The Conservator appointed for my mother’s estate seized my storage unit that was in my company name and had nothing to do with my mother. we put my business name on her unit when I moved here from New York while she was alive My mother’s Will is in the unit and the conservator put her name on the unit, cut off my lock, and added her own, and though I’ve paid the bill for the last 8 months, I cannot get in it and they are probating without the Will. The unit is not even in her inventory.
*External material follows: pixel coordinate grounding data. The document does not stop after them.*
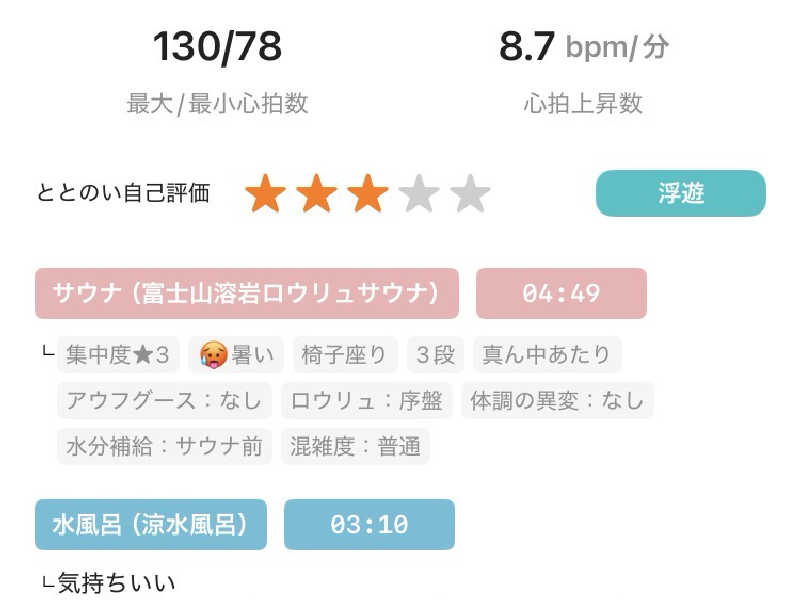Screen dimensions: 800x600
Task: Click the first orange rating star
Action: click(x=265, y=193)
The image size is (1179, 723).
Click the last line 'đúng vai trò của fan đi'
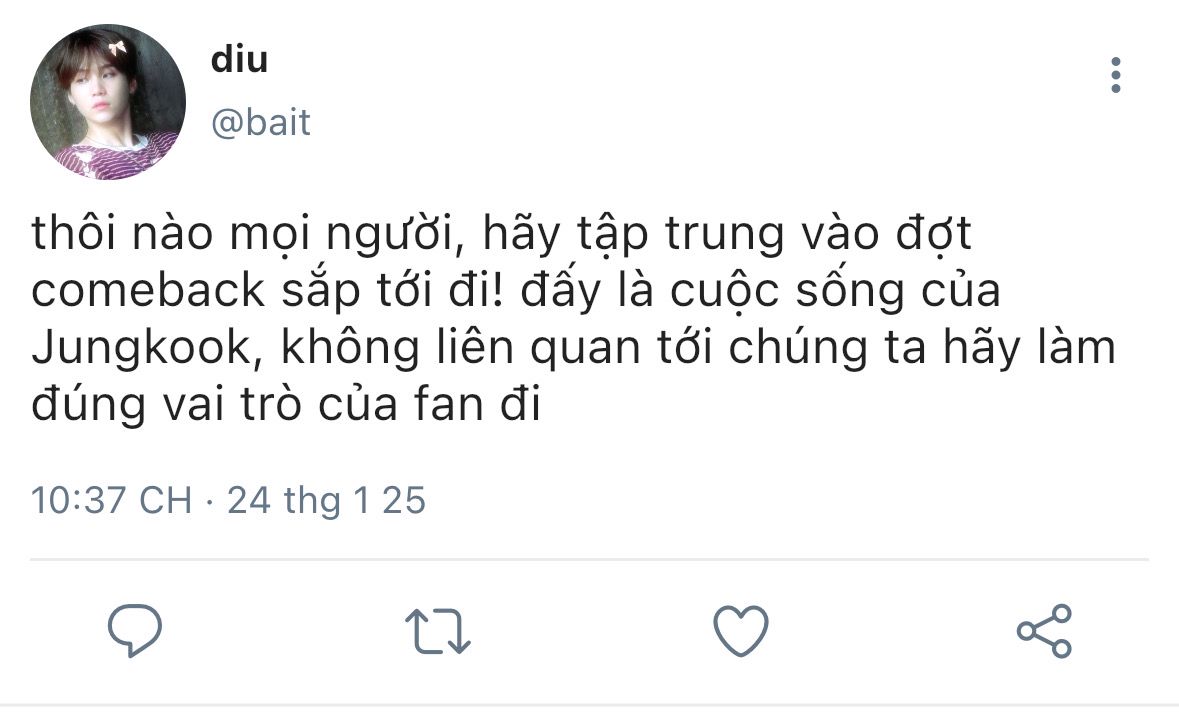286,405
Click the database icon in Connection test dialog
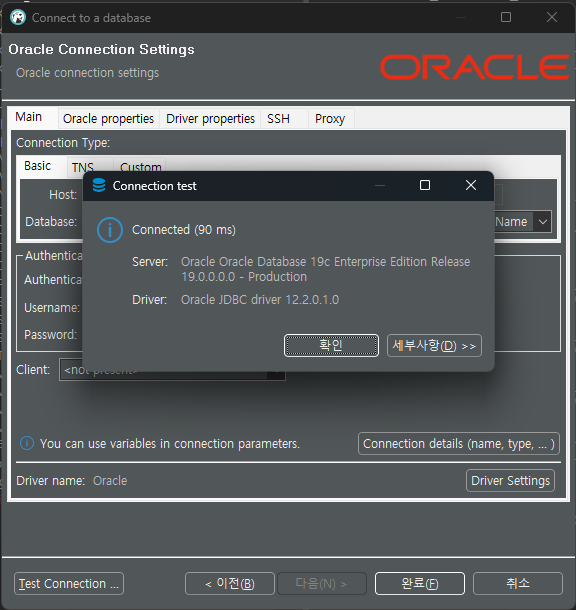Image resolution: width=576 pixels, height=610 pixels. [x=99, y=185]
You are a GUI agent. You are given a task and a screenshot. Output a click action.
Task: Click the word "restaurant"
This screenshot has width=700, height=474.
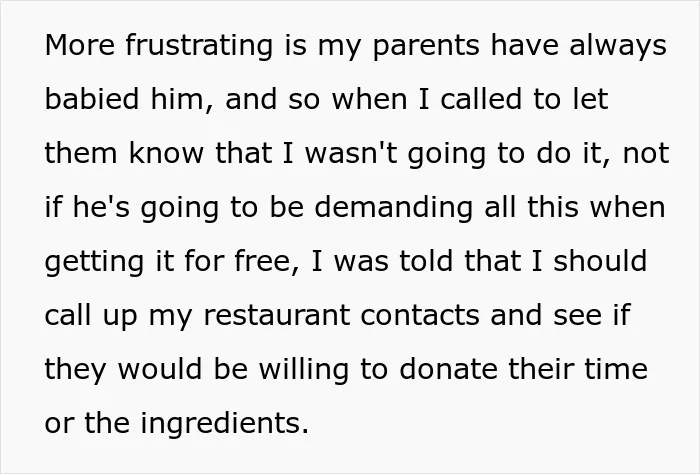pos(277,316)
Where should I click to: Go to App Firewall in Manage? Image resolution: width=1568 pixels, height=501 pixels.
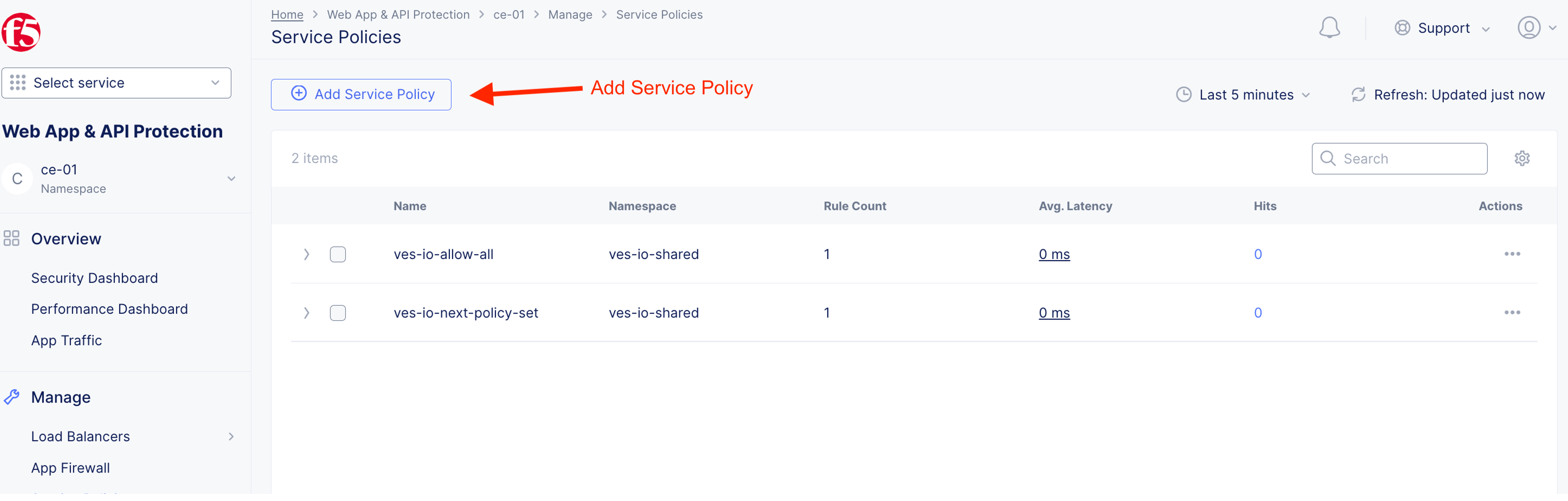(x=70, y=468)
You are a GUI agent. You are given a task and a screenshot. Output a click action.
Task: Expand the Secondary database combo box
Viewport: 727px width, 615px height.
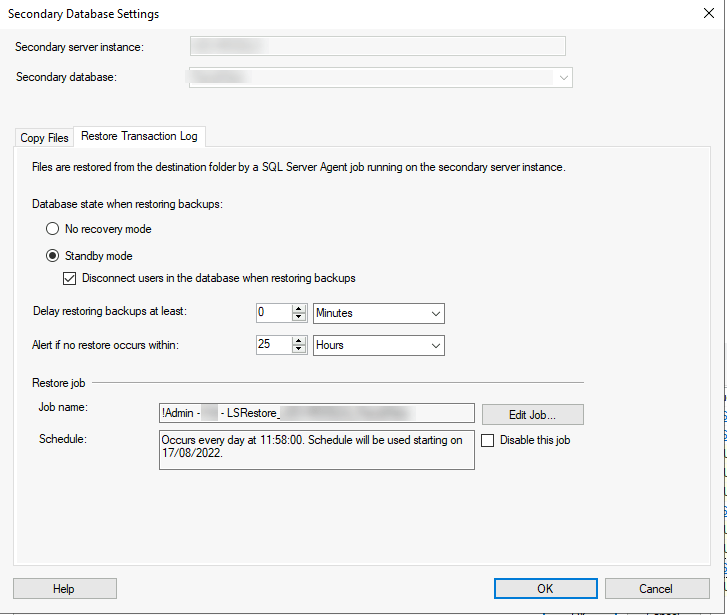coord(565,78)
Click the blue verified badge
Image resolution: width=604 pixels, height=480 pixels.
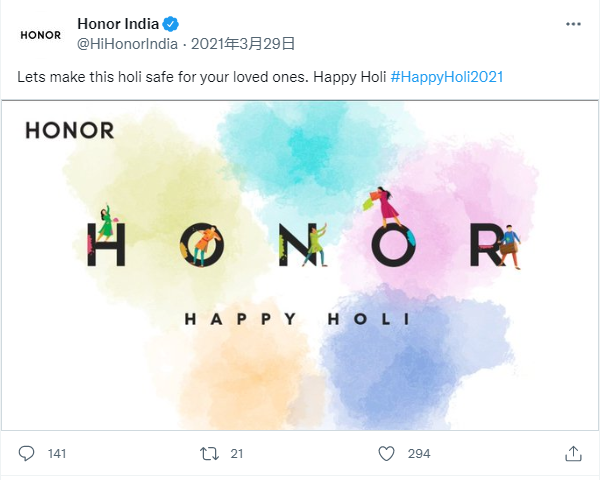172,24
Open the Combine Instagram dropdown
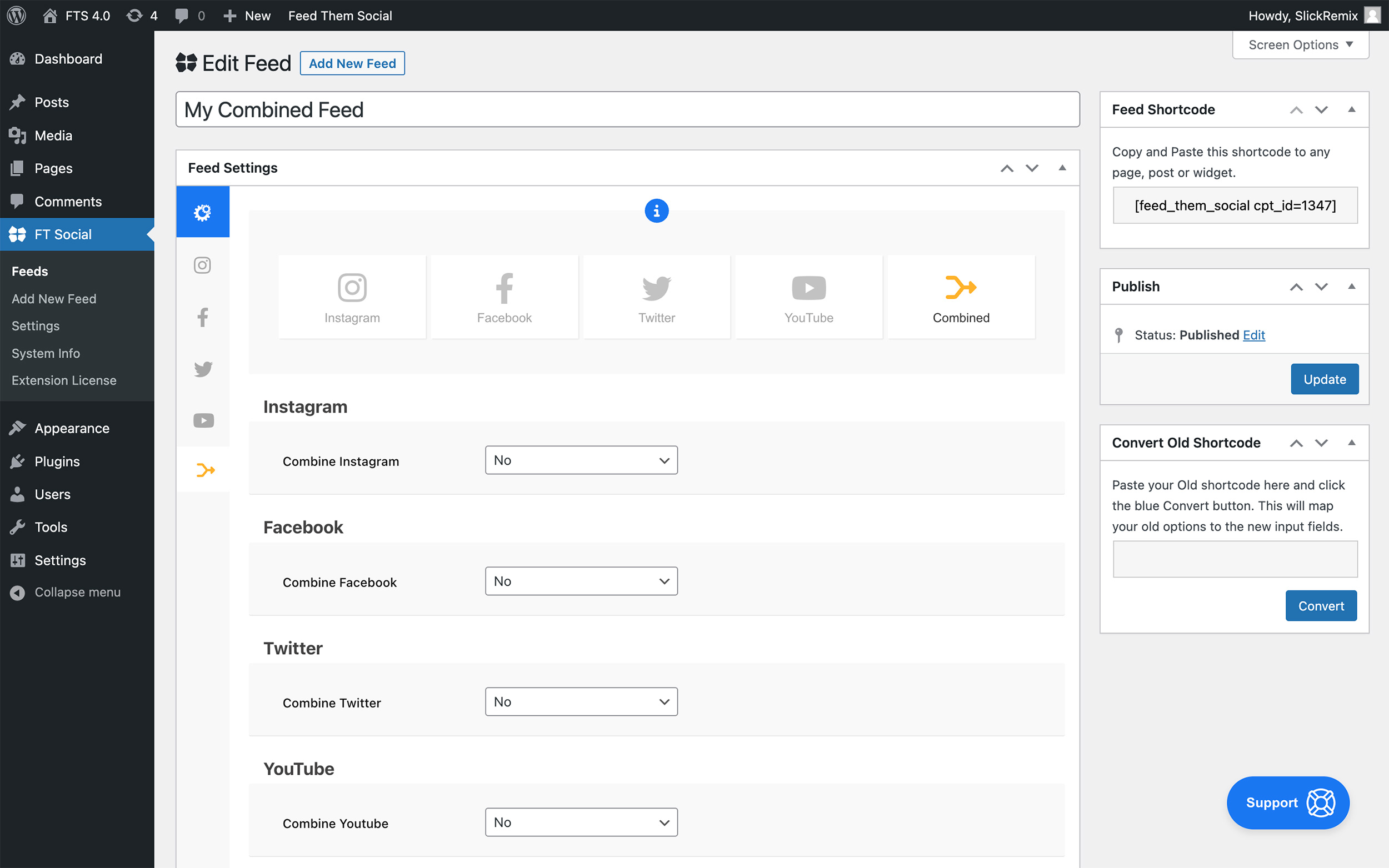 pyautogui.click(x=581, y=460)
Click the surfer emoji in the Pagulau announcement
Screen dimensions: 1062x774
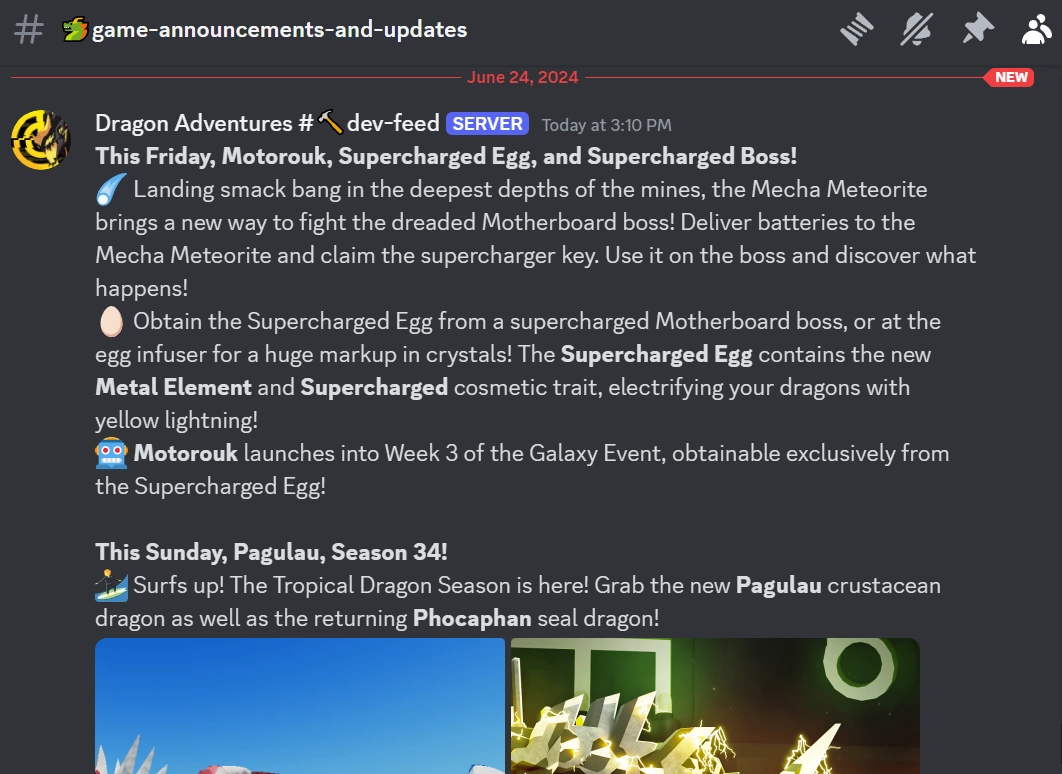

Asked on April 7, 2019 under Estate Planning, Arizona

Answers:

SJZ, Member, New York Bar / FreeAdvice Contributing Attorney

Answered 5 years ago | Contributor

You have to bring a legal action to get access to the unit and your possessions: if this was "her unit" as you indicate, a reasonable assumption on the executor's or conversator's part is that anything in it is hers--and it is then their legal obligation to prevent anyone from taking anything from it except as ordered by the court (they have to prevent family, friends, etc. from taking anything from the estate). You will need to file a motion in probate court seeking a court order allowing you to retrieve your belongings; you will have to prove in court your ownership of the contents of the unit. You are strongly advised to retain an attorney to help you.
It is not enough, by the way, to pay the bills: people pay bills for friends and family very commonly, for various reasons, without owning the items or contents for which they are paying bills. If the unit was for you, not your mother, you should have transferred it to your name while she was still alive.